PROBLEM TO WORK ON: Each line below that carries the string "فروشگاه" must appear in the answer.

[Stored records]
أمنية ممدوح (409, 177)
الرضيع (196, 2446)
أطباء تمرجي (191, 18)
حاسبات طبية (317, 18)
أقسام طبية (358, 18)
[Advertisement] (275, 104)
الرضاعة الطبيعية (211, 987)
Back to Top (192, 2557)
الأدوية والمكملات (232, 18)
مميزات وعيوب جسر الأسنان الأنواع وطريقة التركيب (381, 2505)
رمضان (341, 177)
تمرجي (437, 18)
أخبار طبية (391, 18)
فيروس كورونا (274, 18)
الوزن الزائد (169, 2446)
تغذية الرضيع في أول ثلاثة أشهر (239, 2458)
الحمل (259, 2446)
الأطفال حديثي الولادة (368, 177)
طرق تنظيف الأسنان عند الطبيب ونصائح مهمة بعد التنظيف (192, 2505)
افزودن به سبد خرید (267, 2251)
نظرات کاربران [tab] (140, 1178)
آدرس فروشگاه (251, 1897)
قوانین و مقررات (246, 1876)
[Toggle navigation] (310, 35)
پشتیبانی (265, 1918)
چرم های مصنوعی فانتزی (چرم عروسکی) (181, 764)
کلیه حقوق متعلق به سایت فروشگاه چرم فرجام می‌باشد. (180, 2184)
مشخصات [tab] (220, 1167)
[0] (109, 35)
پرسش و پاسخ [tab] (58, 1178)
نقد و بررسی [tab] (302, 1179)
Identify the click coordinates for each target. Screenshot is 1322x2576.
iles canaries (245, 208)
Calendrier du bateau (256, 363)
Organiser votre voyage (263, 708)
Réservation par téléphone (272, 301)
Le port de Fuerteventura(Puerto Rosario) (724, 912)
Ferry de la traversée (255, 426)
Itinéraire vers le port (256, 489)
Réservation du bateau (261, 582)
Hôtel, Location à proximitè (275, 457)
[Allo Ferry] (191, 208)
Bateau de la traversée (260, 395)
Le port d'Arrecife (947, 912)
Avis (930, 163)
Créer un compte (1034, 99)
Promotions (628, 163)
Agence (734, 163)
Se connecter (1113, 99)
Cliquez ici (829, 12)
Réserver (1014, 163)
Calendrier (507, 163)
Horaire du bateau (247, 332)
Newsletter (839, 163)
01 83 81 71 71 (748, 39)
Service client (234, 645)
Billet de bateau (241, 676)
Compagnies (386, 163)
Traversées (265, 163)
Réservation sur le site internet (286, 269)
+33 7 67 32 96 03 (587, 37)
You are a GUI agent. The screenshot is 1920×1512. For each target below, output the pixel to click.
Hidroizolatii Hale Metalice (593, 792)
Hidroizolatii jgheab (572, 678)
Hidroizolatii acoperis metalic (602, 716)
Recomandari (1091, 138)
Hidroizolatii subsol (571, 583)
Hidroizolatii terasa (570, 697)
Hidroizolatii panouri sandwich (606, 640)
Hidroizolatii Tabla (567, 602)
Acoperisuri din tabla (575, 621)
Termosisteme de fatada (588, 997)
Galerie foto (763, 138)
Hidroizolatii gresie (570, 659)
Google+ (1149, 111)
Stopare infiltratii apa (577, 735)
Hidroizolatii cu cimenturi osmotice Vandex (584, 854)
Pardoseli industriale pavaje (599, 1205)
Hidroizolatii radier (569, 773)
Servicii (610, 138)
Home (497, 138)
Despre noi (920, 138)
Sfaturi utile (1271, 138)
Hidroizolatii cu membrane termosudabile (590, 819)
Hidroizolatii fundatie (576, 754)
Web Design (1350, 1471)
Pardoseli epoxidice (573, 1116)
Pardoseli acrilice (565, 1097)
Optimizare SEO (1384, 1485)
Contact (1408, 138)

RESPONSE TO THE TASK:
آدرس فروشگاه (251, 1897)
کلیه حقوق متعلق به سایت فروشگاه چرم فرجام می‌باشد. (180, 2184)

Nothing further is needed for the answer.